In the Dynamo paper, the concept of hinted handoff describes a mechanism for dealing with writes that fail because the target node is unavailable. Other nodes often store the data temporarily, and when the downed node returns to the cluster, it begins to receive the data it should have received during the original writes.
In any deployment of even moderate size, resource failure will happen, and Dynamo-inspired systems were designed with this in mind. Cloudant did not escape this reality, and we have what we believe is an elegant solution. Leveraging the replication capabilities of CouchDB, on which Adam Kocoloski has worked diligently to improve, we were able to achieve a highly reliable and fast hinted handoff mechanism.
Each partition in a Cloudant cluster is housed on N partner nodes. These ‘shards’ are individual CouchDB storage files, and should contain the exact same documents on all nodes responsible for that partition. When one of the nodes is down, writes fail locally, but go to the other partner shards, as expected. Our solution enables internal partner node replication. That is, each shard establishes continuous bi-directional replication with the same shards on the other partner nodes. When the downed node returns to the cluster, replication to fill in the missing data begins instantly. Our solution also has the ability to throttle this ‘catch-up’ replication so we do not flood the newly returned node. This throttling allows us to minimize the impact upon the current operations of the node or entire cluster, if necessary.

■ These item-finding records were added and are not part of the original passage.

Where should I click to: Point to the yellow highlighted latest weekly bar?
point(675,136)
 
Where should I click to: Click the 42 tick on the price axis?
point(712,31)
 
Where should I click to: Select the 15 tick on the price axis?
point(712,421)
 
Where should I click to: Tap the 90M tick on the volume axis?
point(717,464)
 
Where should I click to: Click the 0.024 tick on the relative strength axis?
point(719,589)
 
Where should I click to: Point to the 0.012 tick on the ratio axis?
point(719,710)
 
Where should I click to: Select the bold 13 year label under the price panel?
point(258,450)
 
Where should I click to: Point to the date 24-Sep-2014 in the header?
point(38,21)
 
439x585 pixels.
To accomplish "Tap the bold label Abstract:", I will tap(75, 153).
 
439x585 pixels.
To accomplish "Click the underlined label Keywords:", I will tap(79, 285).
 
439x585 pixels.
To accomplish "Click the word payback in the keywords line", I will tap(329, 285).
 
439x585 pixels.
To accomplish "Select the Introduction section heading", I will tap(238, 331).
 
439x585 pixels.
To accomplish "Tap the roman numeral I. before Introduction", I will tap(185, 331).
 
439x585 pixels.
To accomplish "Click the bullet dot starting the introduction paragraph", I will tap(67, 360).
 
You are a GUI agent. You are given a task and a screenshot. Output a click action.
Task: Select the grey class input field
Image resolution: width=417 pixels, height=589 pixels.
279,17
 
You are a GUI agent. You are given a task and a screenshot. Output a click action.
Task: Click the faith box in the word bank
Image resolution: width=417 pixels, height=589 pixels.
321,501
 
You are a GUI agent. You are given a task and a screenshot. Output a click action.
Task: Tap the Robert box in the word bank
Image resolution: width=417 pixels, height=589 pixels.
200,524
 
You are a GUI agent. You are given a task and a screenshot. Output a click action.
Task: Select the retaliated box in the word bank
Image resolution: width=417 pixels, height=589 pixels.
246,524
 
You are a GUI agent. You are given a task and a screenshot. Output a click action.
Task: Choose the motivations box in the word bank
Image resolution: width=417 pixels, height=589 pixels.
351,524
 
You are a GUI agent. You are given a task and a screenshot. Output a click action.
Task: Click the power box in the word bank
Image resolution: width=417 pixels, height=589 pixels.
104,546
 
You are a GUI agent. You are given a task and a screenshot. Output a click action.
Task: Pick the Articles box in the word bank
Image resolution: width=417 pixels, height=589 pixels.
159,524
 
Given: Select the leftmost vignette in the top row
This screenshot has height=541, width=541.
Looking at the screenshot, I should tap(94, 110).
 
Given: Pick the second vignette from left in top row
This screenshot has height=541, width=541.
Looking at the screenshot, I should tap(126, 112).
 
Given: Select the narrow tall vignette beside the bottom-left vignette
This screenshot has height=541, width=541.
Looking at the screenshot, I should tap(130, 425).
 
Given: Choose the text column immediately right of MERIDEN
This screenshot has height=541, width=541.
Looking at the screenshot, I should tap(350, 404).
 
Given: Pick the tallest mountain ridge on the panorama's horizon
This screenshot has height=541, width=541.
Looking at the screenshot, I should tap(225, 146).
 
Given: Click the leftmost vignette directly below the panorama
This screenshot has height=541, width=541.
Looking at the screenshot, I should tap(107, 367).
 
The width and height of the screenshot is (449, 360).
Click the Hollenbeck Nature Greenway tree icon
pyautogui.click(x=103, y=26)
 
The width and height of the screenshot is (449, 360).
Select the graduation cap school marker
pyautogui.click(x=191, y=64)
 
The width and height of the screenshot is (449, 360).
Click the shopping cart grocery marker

So, is this true hinted handoff? Maybe not, according the Dynamo purists out there. But there are buckets on other nodes that are temporarily holding data for a node while it takes a brief vacation. Also, those buckets are used for valid reads, even if they don’t count toward the read quorum, R. It’s pretty close to the full spirit of hinted handoff, it works for all but the most strenuous of outages, and we’re happy to offer it with our 0.9.0 release.